Pedido 1 | Indique se cada afirmação está de acordo com o discurso sobre o figo de pita, respondendo sim ou não e citando à letra as palavras que o decidem. (a) O autor afirma que o seu cepticismo não se aplica ao ser humano. (b) As plantações de figo de tuna em Itália ficam nas zonas mais ricas do país. (c) O autor esclareceu as suas dúvidas apenas em conversas com pessoas, sem consultar bibliografia.
Pedido 2 | Reproduza o trecho do discurso sobre o figo de pita entre "Ora bem e dito" e "que tenho feito.", inclusive.
##### Fonte #####
Daniel Teixeira
DISCURSO SOBRE O FIGO DE PITA
Deu-me Deus (talvez tenha sido Ele) ou a própria vida, através da
chamada experiência que é concedida aos «mais velhos» a estranha e pouco cómoda
faculdade de ser um pouco ou muito céptico mesmo. Há coisas em que não acredito
desde logo, outras a que dou o benefício da dúvida e outras em que acredito de
facto porque preenchem a minha mente com aquela esquematização que eu aceito e
compreendo pelo menos como potencialmente possível. Mas não vou além
disso...mantenho-me agarrado à chamada dúvida cartesiana...
Quer dizer sou como São Tomé,
em muitas coisas é preciso ver para crer, pelo que aquilo que me aparece com
uma ordenação que considero razoável fica durante uns tempos em banho-maria e o
resultado desse banho, mais ou menos prolongado, tanto pode dar para um lado
como para o outro, quer dizer pode regressar onde nunca deveria ter saído ou
avançar para uma escala de potencialidade mais elevada, sempre com o até ver em
carteira.
Ora eu acredito nas pessoas,
na sinceridade daquilo que dizem e fazem, nas boas intenções que demonstram, na
vontade que espelham. O meu cepticismo não se debruça sobre o ser humano porque
nesse tenho plena confiança, mesmo que as coisas nem sempre corram bem, dá-se e
mantém-se ainda o benefício da dúvida.
Quando a fé me falha por
algum evento menos esperado jogo sempre mão do argumento máximo, muito superior
para mim em qualidade ao de Santo Anselmo que se bem me lembro diz que Deus é a
maior coisa que há no mundo e que de tal forma o é que não se pode conceber
algo maior que ele: andamos neste mundo há milhões de anos, temos aguentado com
quase tudo e por isso também não é por morrer uma andorinha que se acaba a
Primavera embora fosse melhor que ela não morresse. Logo o ser humano é o ser
mais resistente que há no mundo e de tal forma o é que não se pode conceber a
sua finitude.
Ora bem e dito isto, no
seguimento do que é quase uma perseguição ao figo de pita fui falando com
pessoas que detêm algumas delas aquele saber dos sábios e tenho tido boas
respostas e boas confirmações e esclarecimento de dúvidas minhas quer por essa
via quer por consultas bibliográficas que tenho feito.
Figueiras de Pita |
Informei-me também sobre o
que acontece com o figo de pita por esse mundo fora: na sua grande parte (aliás
é mesmo a grande parte) tem lugar em países chamados de emergentes, que é
aquela denominação simpática que é dada ao antigo Terceiro Mundo. Mesmo em
Itália, que é um país já emergido, as plantações de figo de tuna que existem
estão situadas nas zonas tradicionalmente mais pobres: Sicília, por exemplo.
##### Dados disponíveis #####
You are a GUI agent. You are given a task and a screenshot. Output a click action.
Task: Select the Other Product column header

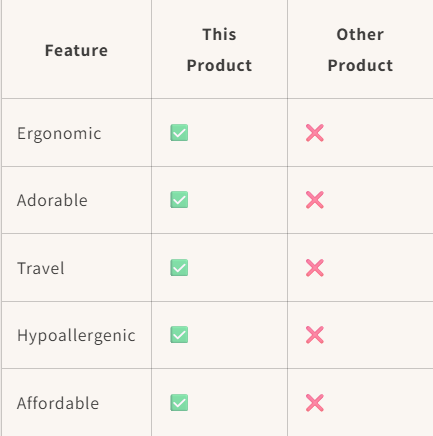[x=360, y=50]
#####
Resultado 1 |
(a) Sim: "O meu cepticismo não se debruça sobre o ser humano"
(b) Não: "estão situadas nas zonas tradicionalmente mais pobres"
(c) Não: "quer por essa via quer por consultas bibliográficas que tenho feito"

Resultado 2 |
Ora bem e dito isto, no
seguimento do que é quase uma perseguição ao figo de pita fui falando com
pessoas que detêm algumas delas aquele saber dos sábios e tenho tido boas
respostas e boas confirmações e esclarecimento de dúvidas minhas quer por essa
via quer por consultas bibliográficas que tenho feito.